Exercise instructions - Your answer is the line containing "Click the 102,301 value label" plus every line after it to the end of the data below, transcribed exactly and with nothing else.
=== Section Start ===
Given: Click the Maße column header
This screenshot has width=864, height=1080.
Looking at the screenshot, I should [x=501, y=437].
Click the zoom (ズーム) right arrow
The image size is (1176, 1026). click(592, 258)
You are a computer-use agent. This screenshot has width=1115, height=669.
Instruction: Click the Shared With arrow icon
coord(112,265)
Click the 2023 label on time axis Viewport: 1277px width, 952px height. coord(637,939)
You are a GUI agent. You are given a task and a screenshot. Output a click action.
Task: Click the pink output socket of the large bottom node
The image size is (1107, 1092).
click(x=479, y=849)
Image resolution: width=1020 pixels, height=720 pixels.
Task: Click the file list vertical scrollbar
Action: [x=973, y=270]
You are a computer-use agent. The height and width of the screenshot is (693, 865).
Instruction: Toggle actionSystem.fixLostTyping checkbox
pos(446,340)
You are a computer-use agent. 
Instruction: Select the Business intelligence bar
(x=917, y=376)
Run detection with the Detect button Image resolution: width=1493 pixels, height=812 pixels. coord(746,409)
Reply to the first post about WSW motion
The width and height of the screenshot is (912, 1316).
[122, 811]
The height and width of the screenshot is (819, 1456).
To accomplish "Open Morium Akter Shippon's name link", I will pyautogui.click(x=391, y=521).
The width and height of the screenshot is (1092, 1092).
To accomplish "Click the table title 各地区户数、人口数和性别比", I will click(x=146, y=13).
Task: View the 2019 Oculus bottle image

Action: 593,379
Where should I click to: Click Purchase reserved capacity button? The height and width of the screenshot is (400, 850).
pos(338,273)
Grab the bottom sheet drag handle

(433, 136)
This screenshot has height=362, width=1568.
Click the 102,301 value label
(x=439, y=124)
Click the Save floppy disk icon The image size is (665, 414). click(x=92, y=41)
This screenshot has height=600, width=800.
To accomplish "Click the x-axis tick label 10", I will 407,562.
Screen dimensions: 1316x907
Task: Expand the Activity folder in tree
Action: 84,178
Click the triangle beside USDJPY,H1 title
=== Section End ===
Answer area -
Click the 102,301 value label
(x=439, y=124)
Click the Save floppy disk icon The image size is (665, 414). click(x=92, y=41)
This screenshot has height=600, width=800.
To accomplish "Click the x-axis tick label 10", I will 407,562.
Screen dimensions: 1316x907
Task: Expand the Activity folder in tree
Action: 84,178
Click the triangle beside USDJPY,H1 title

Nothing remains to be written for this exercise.